/---

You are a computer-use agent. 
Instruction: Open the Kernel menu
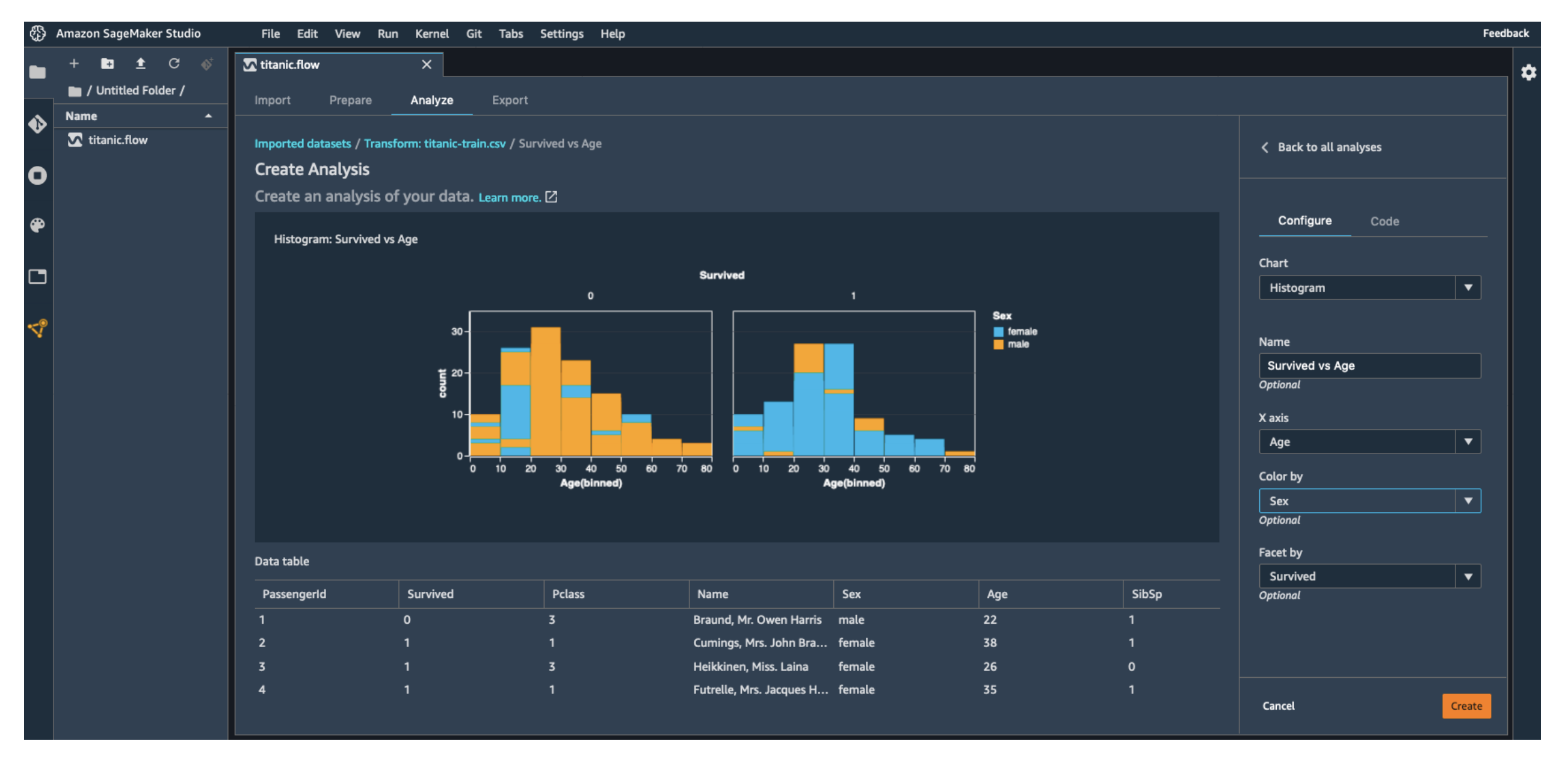431,34
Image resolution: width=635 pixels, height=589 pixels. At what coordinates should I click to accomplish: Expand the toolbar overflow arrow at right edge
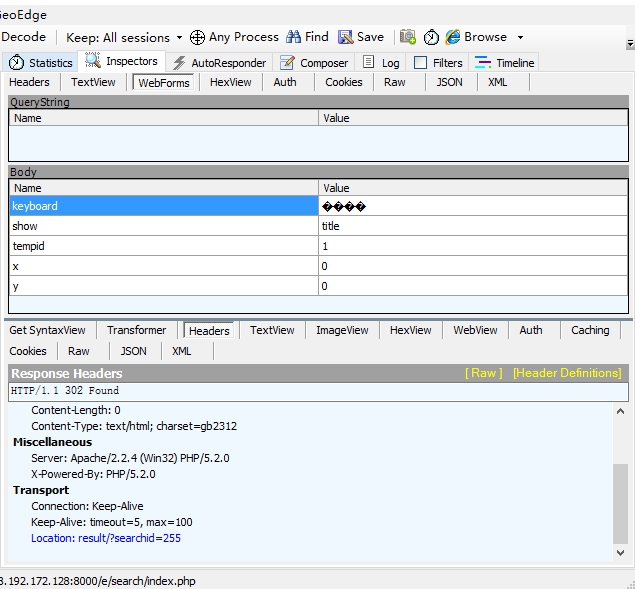(x=629, y=44)
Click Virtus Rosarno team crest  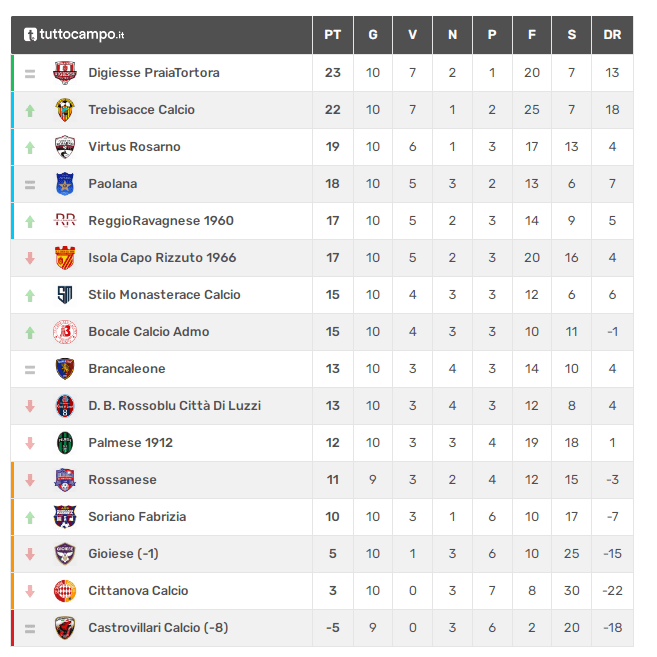pos(65,147)
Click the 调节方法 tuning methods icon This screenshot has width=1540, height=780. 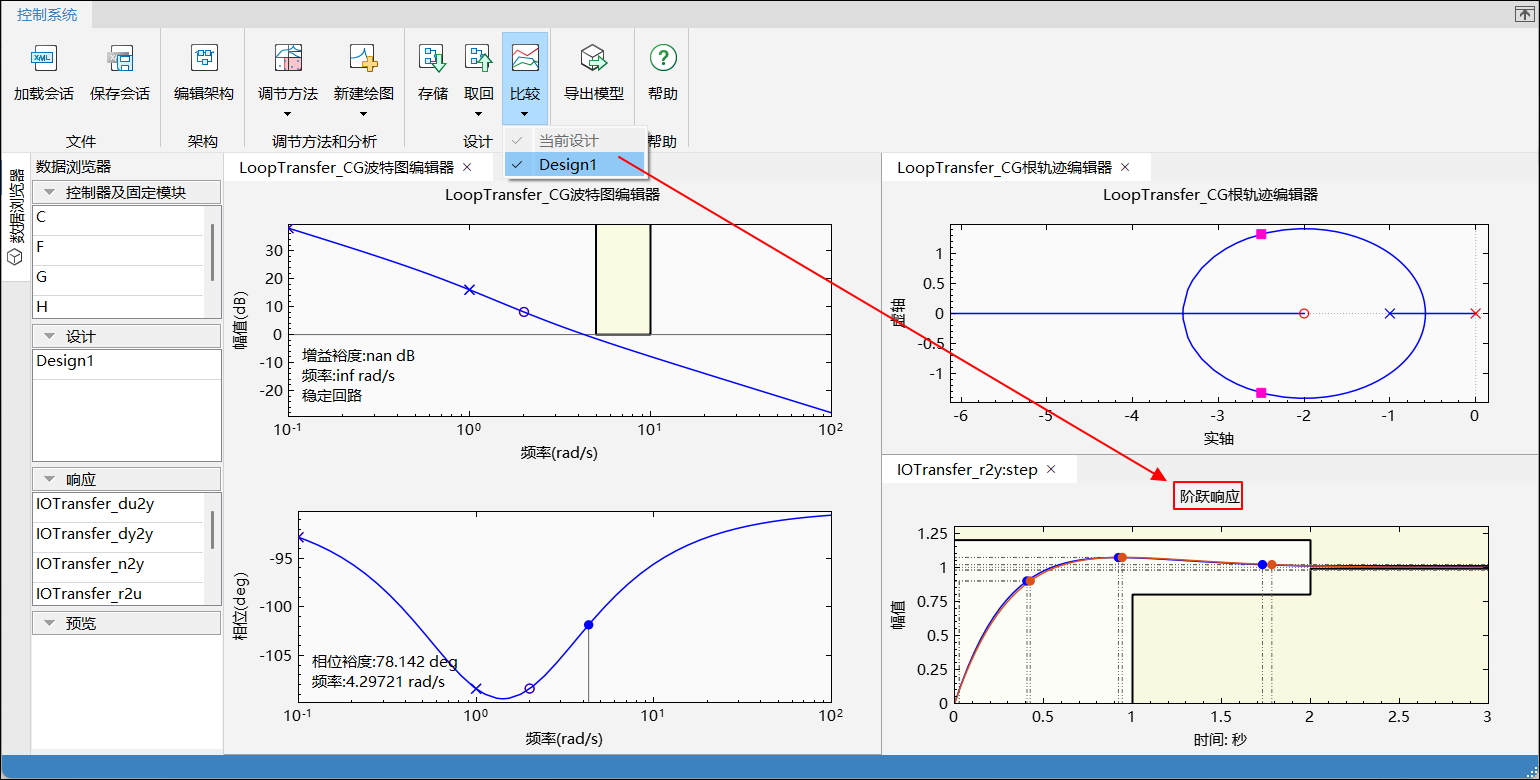click(288, 59)

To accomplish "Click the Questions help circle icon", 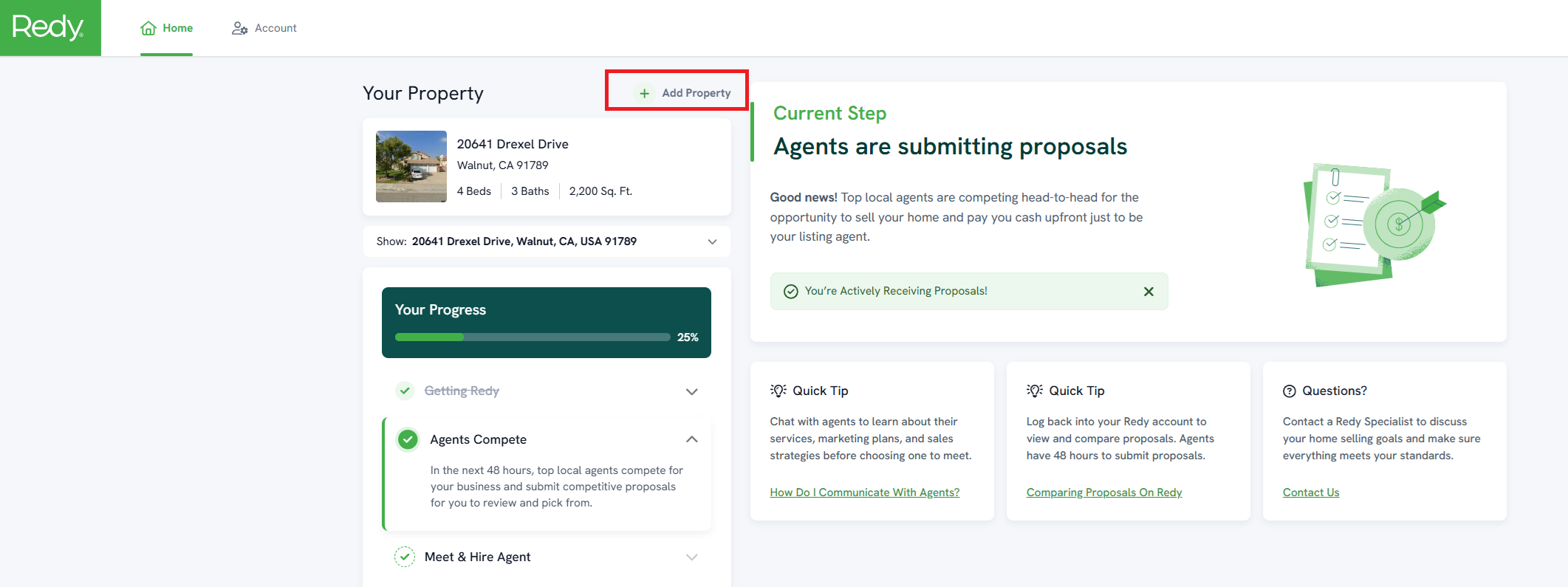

\---

# REQUIRED WORK
Reproduce the entries word for word from their start through the line containing "(x=629, y=44)", with that line included, and leave the pictures out.

# REPLY
You are a computer-use agent. 
Instruction: Open the Kernel menu
431,34
Image resolution: width=635 pixels, height=589 pixels. At what coordinates should I click to accomplish: Expand the toolbar overflow arrow at right edge
(x=629, y=44)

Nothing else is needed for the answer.